Sometimes I wonder how people move through life so loosely.
I watch them walk through a day without a mental checklist running in the background. I watch them ignore a tone shift in conversation, or leave a task unfinished without it gnawing at their peace. I see them exist in a room where tension is sitting quietly in the corner, and they just…. sit there. They don’t feel the need to diffuse it. They don’t feel the need to fix it.
I, on the other hand, see it immediately.
I see the future problems tucked behind a casual decision. I see the unspoken feeling written in the way someone set down their glass. I see the mark on the wall that, if I don’t clean it now, it will sit in my mind like a siren until it’s gone. I see the details that doesn’t matter today but will be the “reason it all went wrong” tomorrow.

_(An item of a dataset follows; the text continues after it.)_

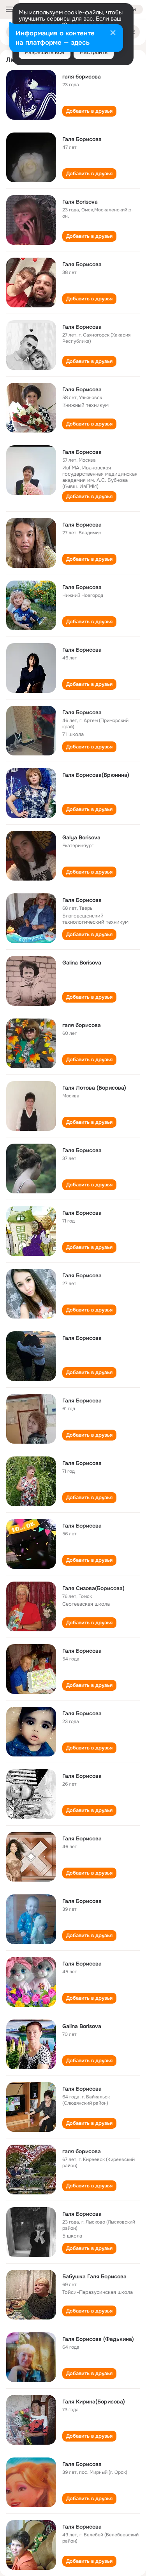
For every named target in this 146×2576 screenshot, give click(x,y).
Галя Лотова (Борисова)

So when someone doesn’t notice – When they don’t anticipate, don’t prepare, or don’t think three steps ahead. I feel it deeply. It vibrate in my chest like frequency only I can hear.
- “Why can’t you see that?”
- “How did you not think of that?”
- “Doesn’t that worry you?”
- “How can you just… let that be?”
It isn’t always even anger. It’s a profound, isolating and confusing sense of disbelief that other people don’t seem to carry the same weight that I do.
To me, these things are the “obvious.” Of course you think ahead. Of course you plan for the worst. Of course you account for everyone’s comfort before your own. I’ve spent so long doing this that I’ve convinced myself this is simply what “caring” looks like. I’ve equated hyper-vigilance with love, and over-functioning with responsibility.
But slowly, I’m realizing something uncomfortable: What feels like “obvious awareness” to me is actually a brain in overdrive.
My mind isn’t just “noticing; It is tracking, monitoring and predicting. It is an internal surveillance system that never goes offline. I’ve mistaken this frantic scanning for a personality trait, when really, its a survival strategy.
When others don’t operate this way, I feel utterly alone in the work. I feel like I’m holding a map that no one asked for, shouting directions to people who don’t realize they’re lost. I’m bracing for an impact that may never come. While everyone else is just….. sitting.
I oscillate between resentment and envy.
I resent that I have to be the “Seer,” the one who carries the weight of the “what Ifs.” But i envy the lightness on their shoulders. What would it feel like to not constantly anticipate? To not carry every possible outcome in your pocket like heavy stones? To trust that things will unfold, perhaps messily, perhaps imperfectly – mwithout me having to manage the friction.
I don’t know that version of myself just yet.
Seeing everything was my safety. If I could see it, I could stop it, If i could predict it, I could survive it. But I’m starting to understand that not everyone is trying to survive the present moment. Some people are just living it.
Maybe they aren’t “careless.” Maybe they are regulated.
Maybe they don’t see what I see because they aren’t looking for danger in ordinary moments. Maybe they feel secure enough to let mistakes happen. Maybe they’ve accepted a truth I’m still fighting: Life cannot be controlled, and the effort to do so is they very thing that prevents us from enjoying it.
That’s the part I’m still learning. Seeing everything feels like protection, but its actually a wall. It isolates me from the people I love because I’m to busy auditing the room to actually be in the room with them.
If I stopped carrying the whole room on my shoulders. If I let the map go and just sat down. Would the world really fall apart? Or would I finally for the first time, feel what it’s like to be supported by the ground beneath me instead of trying to hold it up?